J’ai choisi de rédiger ce dernier article, d’une série de quatre où je raconte mon expérience vécue en tant que modèle nu à Montréal, sous forme d’une missive qui est destinée à une femme que j’ai jadis aimée voilà plusieurs années. Je l’ai composée en espérant qu’un jour elle en prenne connaissance d’une manière ou d’une autre. Le titre de mon article est peut-être un peu trop simpliste, mais il résume à la perfection ce que je ressens au plus profond de mon être. Oui, elle sera toujours dans mon cœur. Et, soyez-en convaincus, c’est avec raison.

Québec,

Le 16 novembre 2015

Ma chère Louise-Marie,

Voilà déjà plus de trente ans que nos routes se sont séparées. Nous avons poursuivi, chacun de notre côté, notre chemin respectif. Deux personnes qui se sont rencontrées dans le début de la vingtaine. Un âge qui est, en règle générale, fort prometteur pour le commun des mortels. Un âge qui est aussi propice aux expériences en tous genres. Ne dit-on pas « … que l’expérience forme la jeunesse? » Nous nous sommes donc rencontrés à une période de la vie où tout, ou presque, s’ouvrait à nous.

Mais, avant d’entrer sur le vif du sujet, je souhaiterais simplement te raconter mon cheminement de vie depuis le jour de notre rupture. Une rupture où de profondes blessures ont été longues à cicatriser, sans pour autant ne jamais être guéries complètement, du moins de mon côté. Sois rassurée! Il n’est nullement question de me plaindre sur quoi que ce soit. La vie en a voulu ainsi, et l’on ne peut guère revenir en arrière.

Bref, et pour faire court à mon cheminement personnel, je peux affirmer sans aucune gêne que les trente dernières années ont été plus qu’extraordinaires: vedette de la télévision à maintes reprises, avoir gagné une cause en lien avec ma situation physique causée par la thalidomide, avoir accompli de longues études universitaires, avoir fait la rencontre de gens avec lesquels j’ai eu la chance de vivre des expériences fantastiques. Cependant, la plus belle de mes réussites réside dans ma sobriété la plus complète à l’égard de l’alcool, et ce depuis plus de dix-sept ans. Dix-sept ans de sobriété et de reprise en mains! Ma vie en a été transformée, c’est le moins que je puisse dire.

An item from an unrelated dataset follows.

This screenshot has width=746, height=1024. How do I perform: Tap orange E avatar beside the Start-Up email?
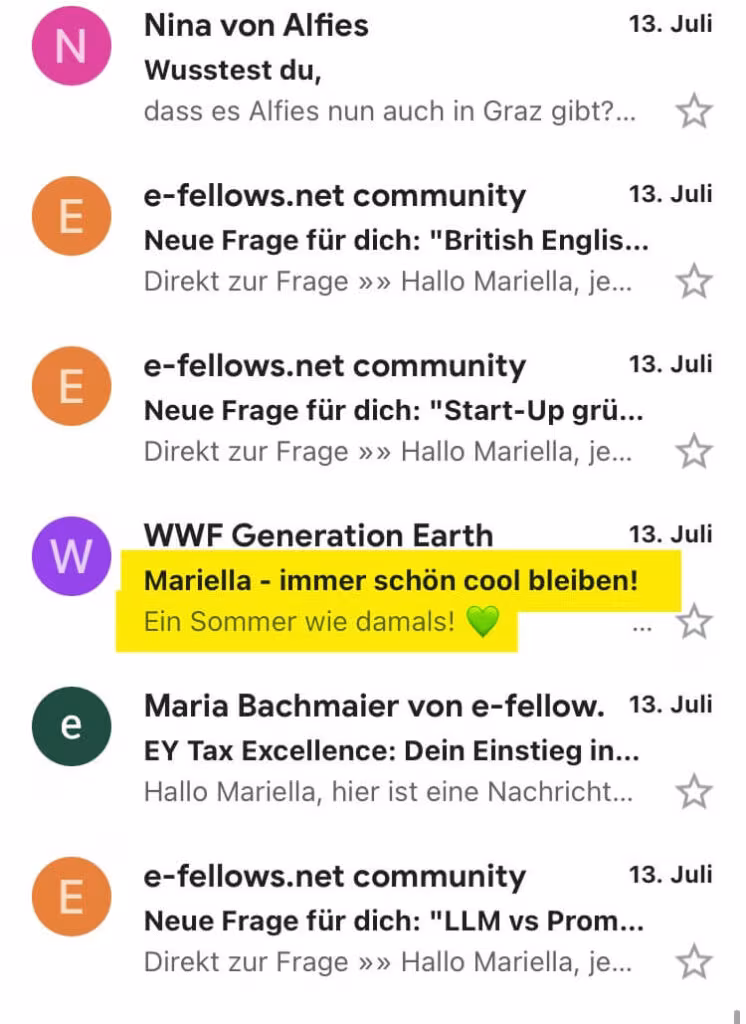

Un autre fait digne de mention, c’est d’être devenu un modèle nu pour différentes écoles d’arts et des artistes professionnels ou amateurs depuis environ un peu plus de trois ans. Ceci m’a permis de côtoyer des gens merveilleux aux multiples talents. Des gens avec qui j’entretiens de belles relations amicales notamment grâce aux réseaux sociaux tels que Facebook et Twitter. Oui, ma vie est belle et rien ne m’autorise à m’apitoyer sur mon sort. Mais, attention! Je ne dis pas que tout est rose. Comme chacun d’entre nous, certaines situations plus ou moins désagréables peuvent survenir en cours de route. Qui peut se vanter d’avoir en tout temps un beau ciel bleu exempt de quelques petits nuages gris?

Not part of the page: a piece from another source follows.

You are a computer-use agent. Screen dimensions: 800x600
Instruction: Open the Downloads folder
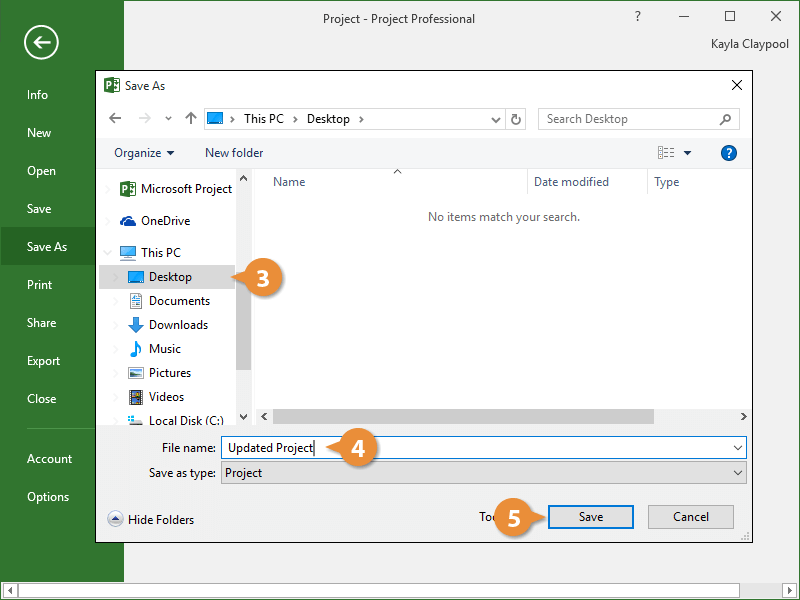tap(178, 325)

NoirEn août dernier, un atelier de modèles nus a retenu mes services pour une séance qui se déroula en pleine période de canicule. Ce fut-là une séance digne de mention car, pour la toute première fois de ma courte carrière de modèle nu, j’ai pu exprimer ce que je ressentais au plus profond de mon être en affirmant ceci : « En 1984, j’ai fait la connaissance d’une femme extraordinaire. Une femme qui a été la première à m’avoir vu entièrement nu. Elle aurait pu rire de ma situation physique, vouloir m’humilier. Ce qui n’a pas été le cas. Au contraire! Elle a su témoigner à mon égard de la bonté comme jamais aucune femme ne l’avait fait avant elle. Lorsque je pose nu devant un groupe d’artistes ou d’étudiants-es en arts, c’est Louise-Marie que je revois en pensées. » Tu peux me croire que bien des larmes ont coulé lorsque j’ai prononcé ces quelques mots. Des mots qui ont émergé à la fois de mon âme et de mon cœur.

Sache Louise-Marie que je te remercie d’avoir eu la bonté d’être venue me voir lorsque je résidais en résidences universitaires. Je te remercie aussi d’avoir été ma confidente et ma plus tendre amie au début de ma jeune vie d’adulte. Tu as su venir me chercher dans mes retranchements les plus intimes, me libérant d’un poids énorme lequel ma défunte mère a été bien contente de savoir. Je te remercie aussi pour la bonté que tu as su manifester à mon endroit. Certes, cela correspond aussi à une période des plus mouvementées au cours de ma vie. Une période où j’ai été manipulé par des avocats immoraux et sans scrupules. Je pense à l’un d’entre eux en particulier. Mais, il est plus prudent de ne point le nommer afin de m’éviter des poursuites. La prudence est l’une des vertus cardinales qui doit toujours être mise-en-application.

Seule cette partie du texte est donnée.